▶ TASK INSTRUCTIONS:
1: In the account of sharing a home with a friend's dogs, how many dogs end up sleeping in the bed?
2: In the account of sharing a home with a friend's dogs, rewrite the passage that begins with "Over the phone" and ends with "other so well.", changing "relationships" to "friendships".

* start DOCUMENT EXTRACT *

Over the phone we had talked about everything. What we like. What we don't like. What we believe in. What is important to us. What relationships in our lives are important to maintain. And on and on. It felt like we knew each other so well.

 

So, during this time your would think that if a person had a serious condition, it would come out, right? Not so much.

 

I don't have a lot of personal requests, but there are certain things I just don't want to participate in. I don't care if she does, but I don't want to, and that is my right. One of those things is sleeping in the bed with animals. To me that is nasty. I know a ton of people do it, but I just find allowing animals who have been walking around outside in lord-only-knows-what, and licking their back sides, and then transferring all this to my bed to be unsanitary. Don't get me wrong, I like animals. They are welcome everywhere in the house, just not on the furniture. They have their own beds and cushions, etc.

 

So, my friend arrived and things were fine. Her animals kenneled at night. She kept them off my bed, which was what we agreed on before she moved. Then only a few weeks later suddenly the dogs "needed to be in the bed with us because they were in their kennels all day". I didn't get a vote. So, from that day forward we sleep with 3 dogs. I couldn't sleep. The dogs were always right next to me, which made me sweat and wake up. Nothing is as lovely as sleeping in damp clothes on a damp bed. Even if you like to sleep with animals, you have to agree that wasn't right. I mentioned that I wasn't happy about it and to my surprise it was a though another person's voice was coming out of her face! She said awful things and would NOT stop yelling. The yelling went on for days! Then as quickly as it started, she was normal again and although the dogs stayed in the bed, she, at least, was not screaming.

* end DOCUMENT EXTRACT *
* start STORED RECORDS *

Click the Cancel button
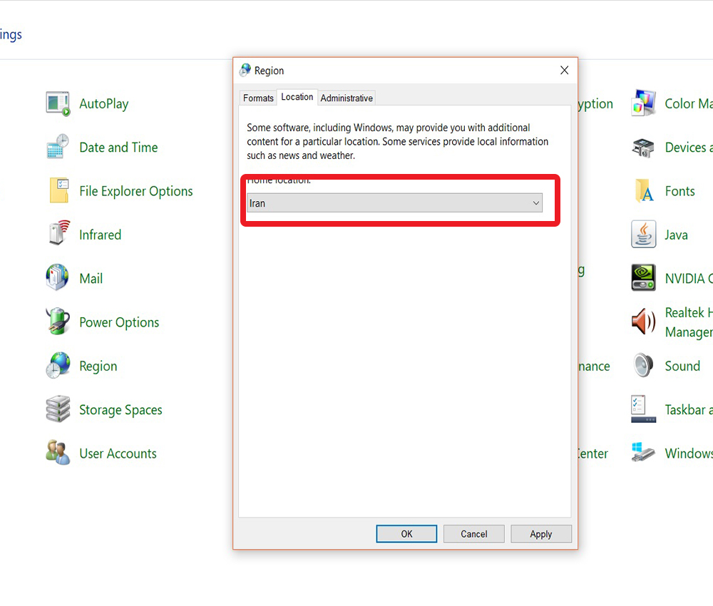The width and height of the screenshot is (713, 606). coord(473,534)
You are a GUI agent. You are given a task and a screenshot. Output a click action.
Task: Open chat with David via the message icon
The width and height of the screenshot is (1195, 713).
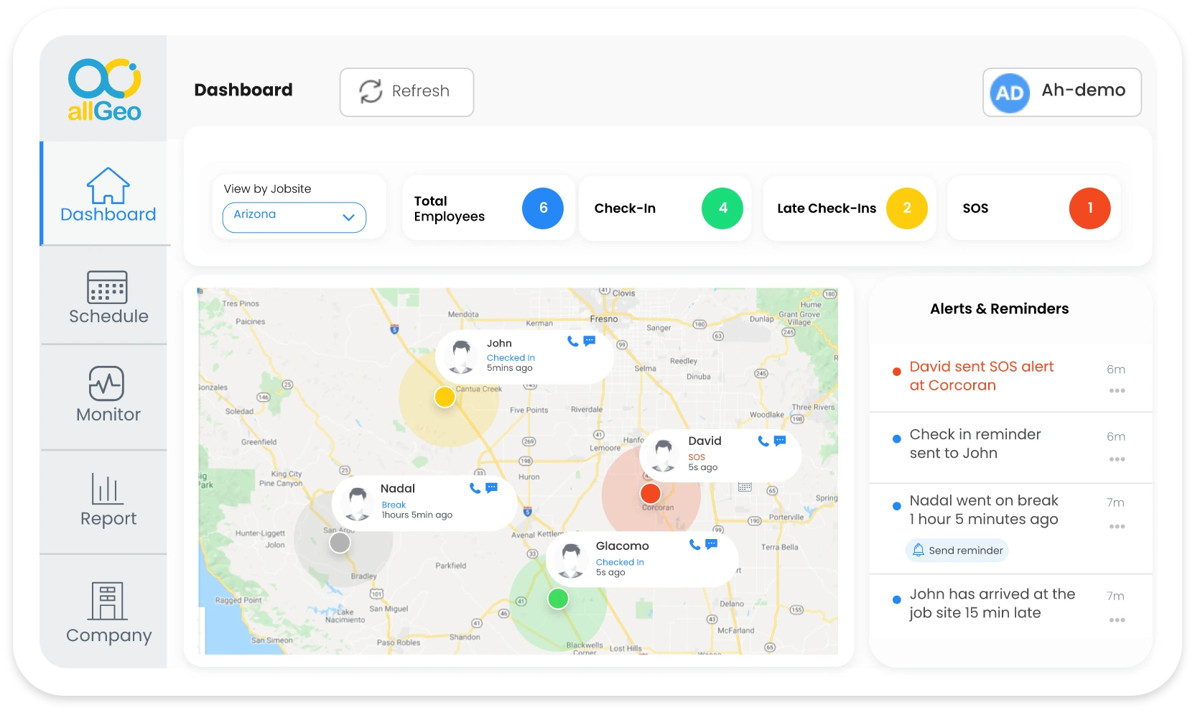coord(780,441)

* end STORED RECORDS *
* start STORED RECORDS *

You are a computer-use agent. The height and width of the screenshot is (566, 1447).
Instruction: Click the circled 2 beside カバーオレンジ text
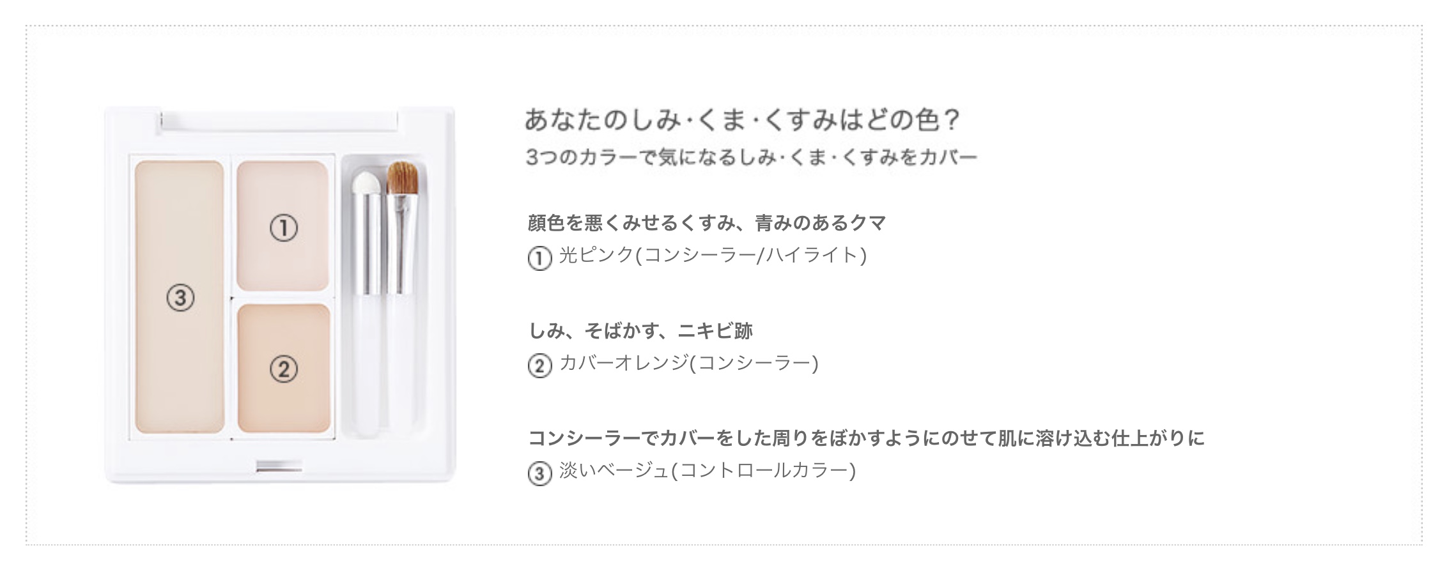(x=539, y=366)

* end STORED RECORDS *

▶ ANSWERS TO THE EXERCISES:
1: Three dogs.

2:
Over the phone we had talked about everything. What we like. What we don't like. What we believe in. What is important to us. What friendships in our lives are important to maintain. And on and on. It felt like we knew each other so well.